Na entrevista, falou um pouco sobre os processos e sobre a sua difícil infância e adolescência, chegando mesmo a afirmar que ele era o Peter Pan, dentro do seu coração. Poderão chamar-me de inocente ou até de coisas piores mas para ser sincera eu acreditei em cada palavra que ele disse. As acções dele e as palavras para mim coincidiram e fizeram sentido, ele poderia ser considerado um freak show mas eu não o quero nem vejo assim, vejo-o exactamente como ele e Brooke Shields se referiam: um menino, um homem que em criança não teve oportunidade de o ser e que o era em adulto. Não o considero uma pessoa desajustada, infantil e sem inteligência mas pelo contrário, acho que era extremamente inteligente, sensível e inocente. Uma pessoa que decidiu manter o seu lado criança vivo e viver num mundo só dele. É assim que o vejo e é assim que me quero lembrar sempre dele.

Outra coisa que sempre me irritou, a forma como era criticado e gozado. Ninguém sabe os motivos que o levaram a tomar as decisões que tomou e a ter as atitudes que teve. Ninguém está acima da suspeita nem acima de nada ou alguém. É algo que tendemos a esquecer, que todos somos imperfeitos e que nalgum momento da nossa vida tomamos decisões e temos atitudes que vistas de foram poderão parecer bizarras mas que para nós terão todo o sentido. Convém não esquecer disto a próxima vez que se apontar o dedo a alguém, deveríamos ter mais compaixão com o próximo.

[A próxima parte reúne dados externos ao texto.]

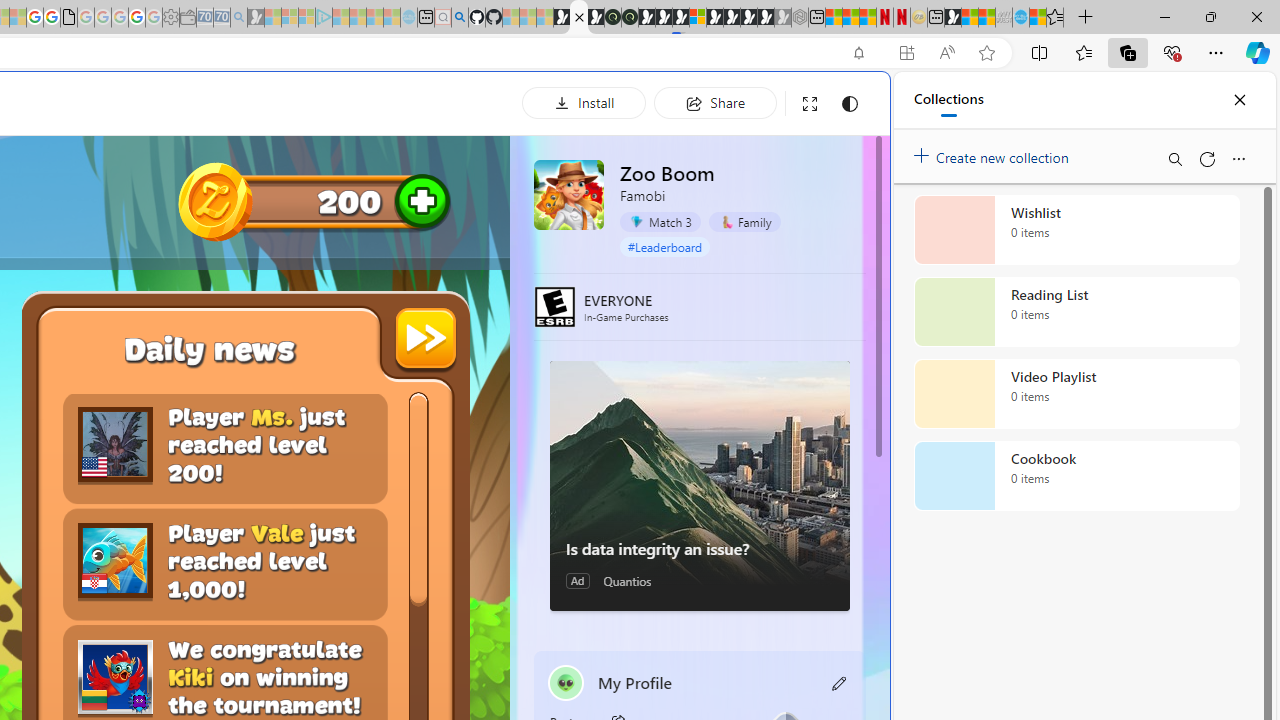 The image size is (1280, 720). I want to click on 'Bing Real Estate - Home sales and rental listings - Sleeping', so click(238, 17).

Agora que se foi espero que tenha descanso e que os seus filhos consigam fazer a sua vida o mais normal possível. Espero que não sejam vistos como meios para chegar à herança de Michael Jackson e que sejam protegidos de todo o mal. Que possam ser crianças normais apesar de um pai fazer sempre falta, seja ele o Michael Jackson ou o Zé da esquina. Sinceramente espero que elas não sofram no meio desta corrida à herança do Michael Jackson, Rei da Pop, Principezinho, Peter Pan.

 

sinto-me:
publicado por kelita às 23:05

Continuo a dizer:

Grande Homem, excelente músico e magnífico bailarino.

Abraços
Yoga a 16 de Julho de 2009 às 13:28

Oi, obrigada pelo coment. Foi o 1.º!